先日、NHKの音楽番組でピアノの歴史を放映していた。
弦を爪に弾くチェンバロにくらべ、ピアノはハンマーで弦を叩くしくみを持つ。音の強弱を鍵盤のタッチで表現できるようになった。18世紀以降急速に普及する。そして最初にピアノを見た日本人は大黒屋光太夫であると伝えていた。
ときどきではあるが、吉村昭を読む。丹念に資料にあたり、関係者の話を聴く。創作によるところもあるにはあるが、史実に忠実に描いていくその姿勢に感服する。とりわけ感心するのはテーマとなる事件が終わったあと、後日談もしっかりまとめ上げるところだ。作品をドラマティックに終えてもそれはそれでいいと思うのだが、大概の場合、吉村昭は事件後を描く。ふりかえる。
たいした予備知識もなくこの本を読みはじめた。漂流したわけではないが『アメリカ彦蔵』『大黒屋光太夫』のような話なのだろうと思っていた。それにしてもロシアというのはひどい国である。これはあきらかに拉致事件といっていい。当時、日本とロシアは摩擦状態にあったというが、おそろしい話である。
主人公五郎治は二度逃亡を試みる。樺太の500キロ北にあるオホーツクからである。はじめは陸路で、続いて船で。いずれも追手に捕らわれるのであるが、極寒の地で飢えと戦いながらの逃亡劇は『長英逃亡』とはまた違った意味でスリリングだった。

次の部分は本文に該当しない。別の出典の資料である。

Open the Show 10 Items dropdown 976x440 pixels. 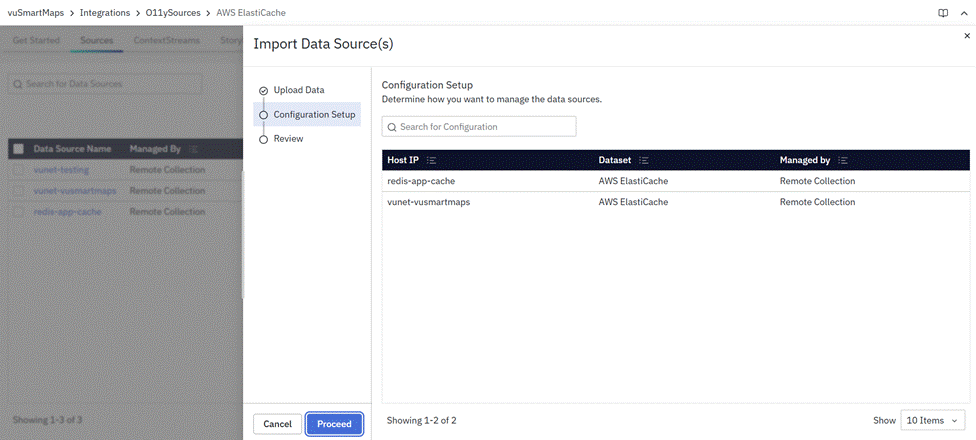pos(934,421)
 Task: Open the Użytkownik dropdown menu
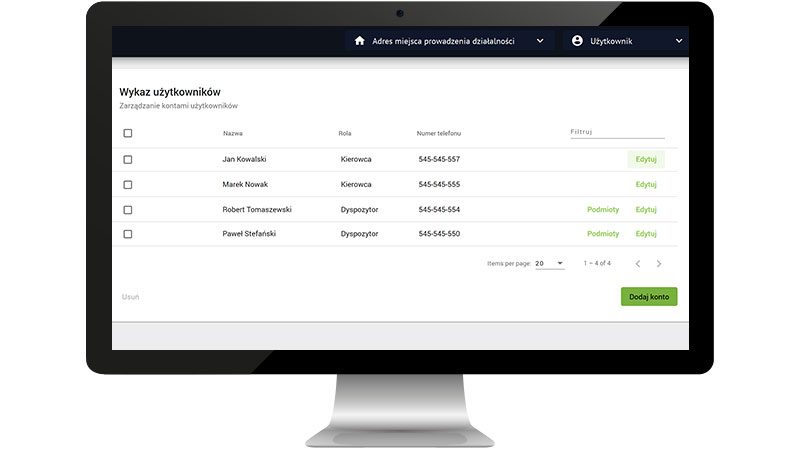[x=679, y=41]
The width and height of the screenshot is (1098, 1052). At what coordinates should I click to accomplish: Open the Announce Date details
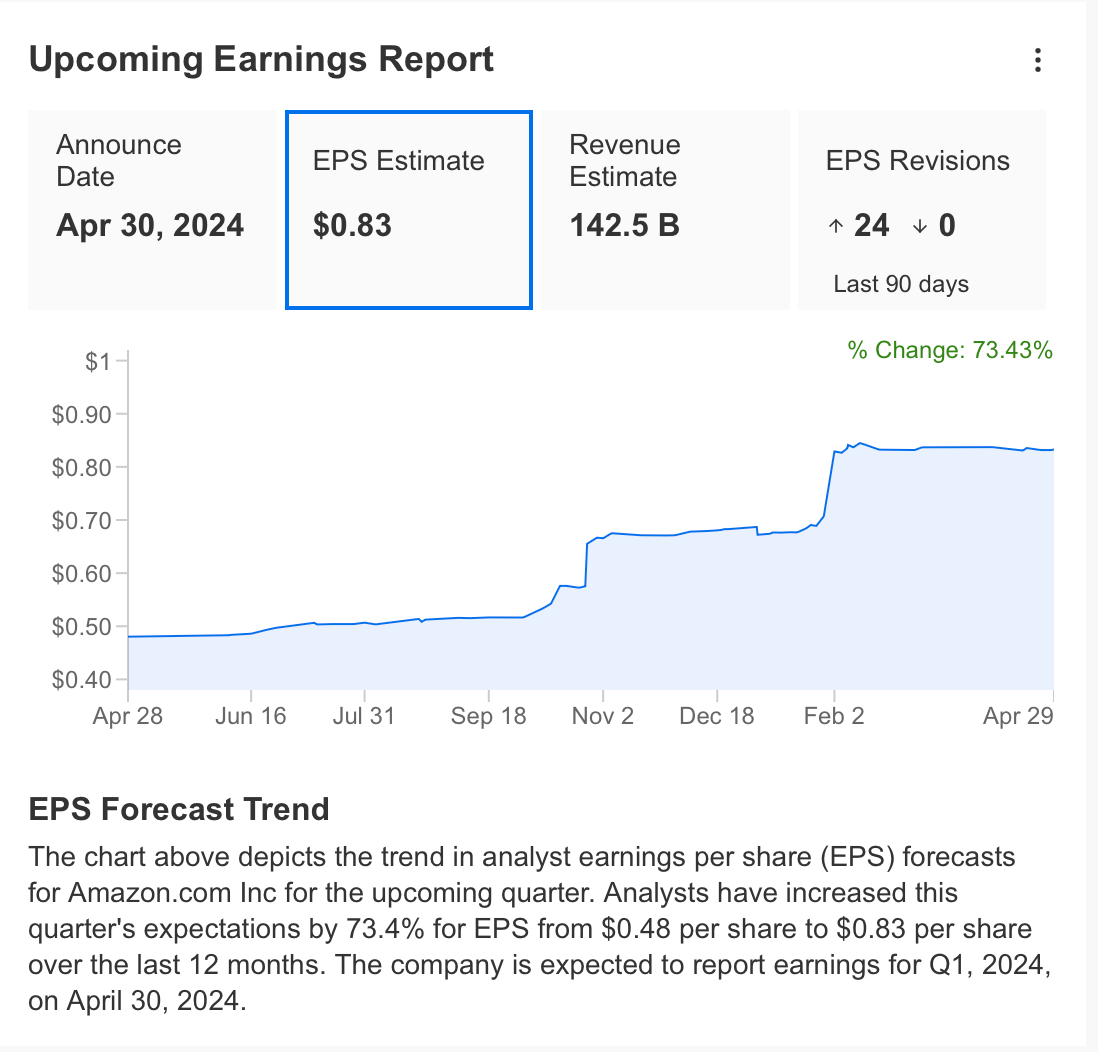(152, 209)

五郎治は5年後、国後島に帰ってくる。大黒屋光太夫は帰国まで10年かかったから、ロシア滞在期間は半分である。光太夫がロシアでピアノをはじめて見たように、五郎治は種痘の現場を目撃する。その方法を詳細に筆記する。参考となる文献も手に入れる。
鎖国政策の時代であるから、海外からの帰国者はきびしい尋問を受け、行動を制限される。監視もされた。それでもようやく日本の土を踏んだ五郎治。まずはめでたしめでたしだった。ところがここから後日談がはじまる。
吉村昭が伝えたかったのは帰国後の五郎治だったのだ。